ZOOZ Strategy: How Much of the Bitcoin Treasury Really Reaches Each Share?
ZOOZ's bitcoin treasury still looked large even after the fair value fell to $73.8 million on March 20, 2026, but the real shareholder question is not the size of the treasury. Against 162.0 million year-end shares, the company still carried 106.5 million equity-linked instruments, another 4.0 million earnout rights, an open SEPA, and a very large ATM shelf, so bitcoin per share is materially lower than the headline treasury suggests.
The main article already established that ZOOZ now looks much more like a public bitcoin vehicle than like an operating flywheel business. This follow-up isolates the next question, and it is the one that matters most to common shareholders: how much of that treasury really reaches each share.
As of March 20, 2026, the company still held about 1,047 bitcoins with an aggregate fair market value of $73.8 million. But the key number is no longer only how much bitcoin ZOOZ owns. It is how many present and potential shares sit against it. Year-end 2025 closed with 161,995,282 issued shares, plus another 106,492,820 warrants, RSUs and options, before an additional 4,000,000 earnout rights. In other words, a large part of the argument has moved from the asset side of the balance sheet to the share-count side of the story.
That is also why the post-balance-sheet buyback looks less dramatic than the headline may imply. Between January 5 and February 12, 2026, ZOOZ repurchased about 1.83 million shares at a total cash outlay of roughly $0.88 million including direct fees. That is directionally positive, but it offsets only about 1.1% of the year-end share base and only about 1.7% of the combined equity-linked overhang and earnout layer. The treasury is large. The denominator is still not clean.
How Much Bitcoin Is Left Per Share
If one uses the March 20, 2026 bitcoin fair value and divides it by the year-end 2025 share count, the result is about $0.46 of bitcoin value per share, or roughly 646 sats per share. That is the simple and comfortable headline read.

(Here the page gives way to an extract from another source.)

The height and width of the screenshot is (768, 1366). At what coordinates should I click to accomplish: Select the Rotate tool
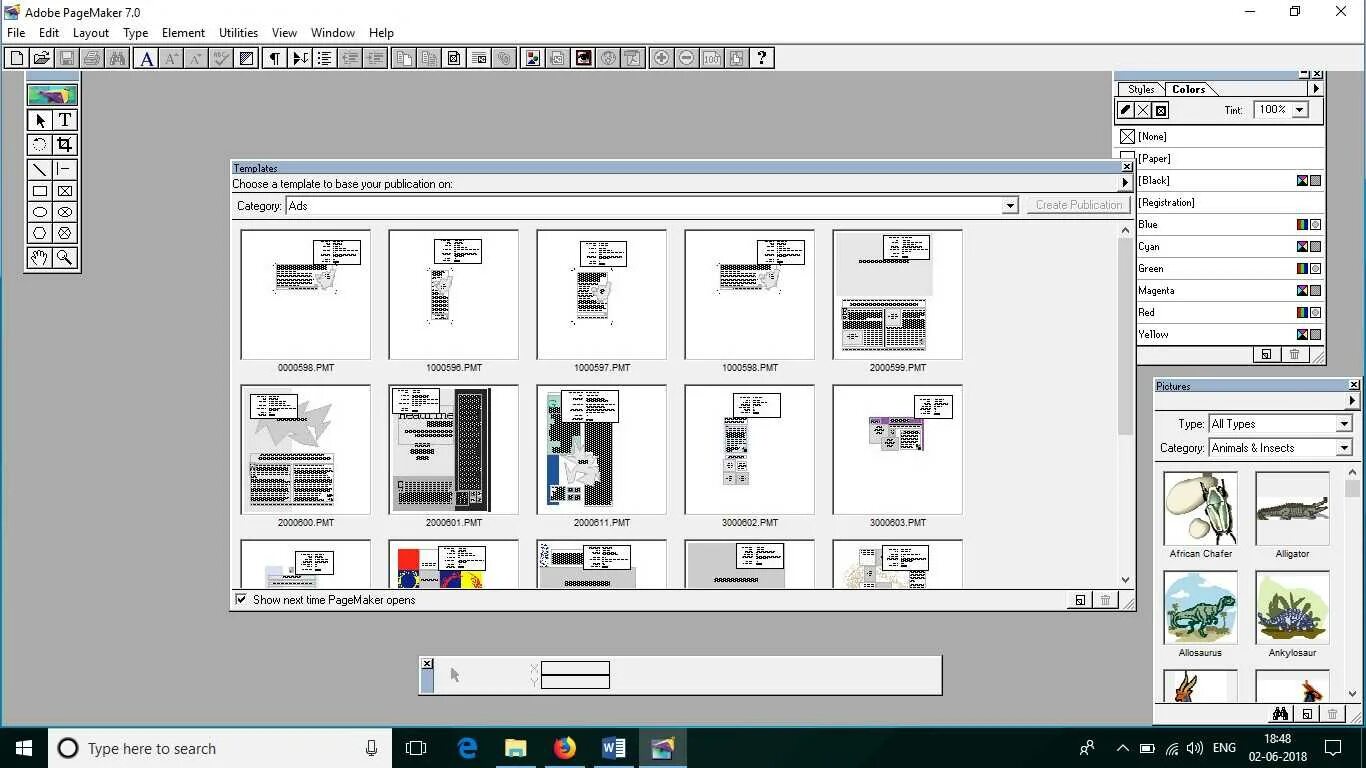tap(38, 143)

But once the 106.5 million equity-linked instruments already hanging over the stock are added, the potential share count rises to 268.5 million and bitcoin per share drops to about $0.275, or about 390 sats. Add the 4.0 million earnout rights on top, and the read falls further to about $0.271 and about 384 sats per share. That is roughly a 41% cut versus the basic share-count reading.
| Scenario | Share count | Bitcoin per share | Bitcoin value per share |
|---|---|---|---|
| Basic year-end 2025 count | 161,995,282 | about 646 sats | about $0.46 |
| Basic count plus 106.5 million equity-linked instruments | 268,488,102 | about 390 sats | about $0.275 |
| Basic count, equity-linked instruments, and 4.0 million earnout rights | 272,488,102 | about 384 sats | about $0.271 |
That is the core point. A reader who looks only at the size of the bitcoin treasury sees an asset. A reader who divides it only by the year-end share count sees a stock. But a reader who also acknowledges the existing dilution stack sees something different: a large asset pool, but a much thinner per-share capture.

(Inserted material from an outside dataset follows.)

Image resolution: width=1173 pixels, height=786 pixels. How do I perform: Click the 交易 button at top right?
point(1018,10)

Not Every Dilutive Layer Is Equal, But A Large Part Of It Sits Close To Common Equity
The healthy counter-argument is that not all 106.5 million equity-linked instruments should be treated as if they will certainly convert. That is a fair objection. Some warrants may never get exercised, and the 4.0 million earnout rights are themselves contingent on price milestones. On that reading, a fully diluted share count could overstate the eventual denominator.
But the basic-share reading makes the opposite mistake. A meaningful part of this stack sits much closer to common equity than to a distant optional tail. The risk-factor section shows 24,566,602 RSUs and 635,694 options, and Note 12 also shows that during 2025 the company issued 29,525,926 pre-funded warrants with a $0.0001 exercise price and no expiry. That is already a layer that is difficult to dismiss as purely hypothetical. And even that is not the whole story: the company explicitly says the 106.5 million figure does not include future issuances reserved under the 2015 plan.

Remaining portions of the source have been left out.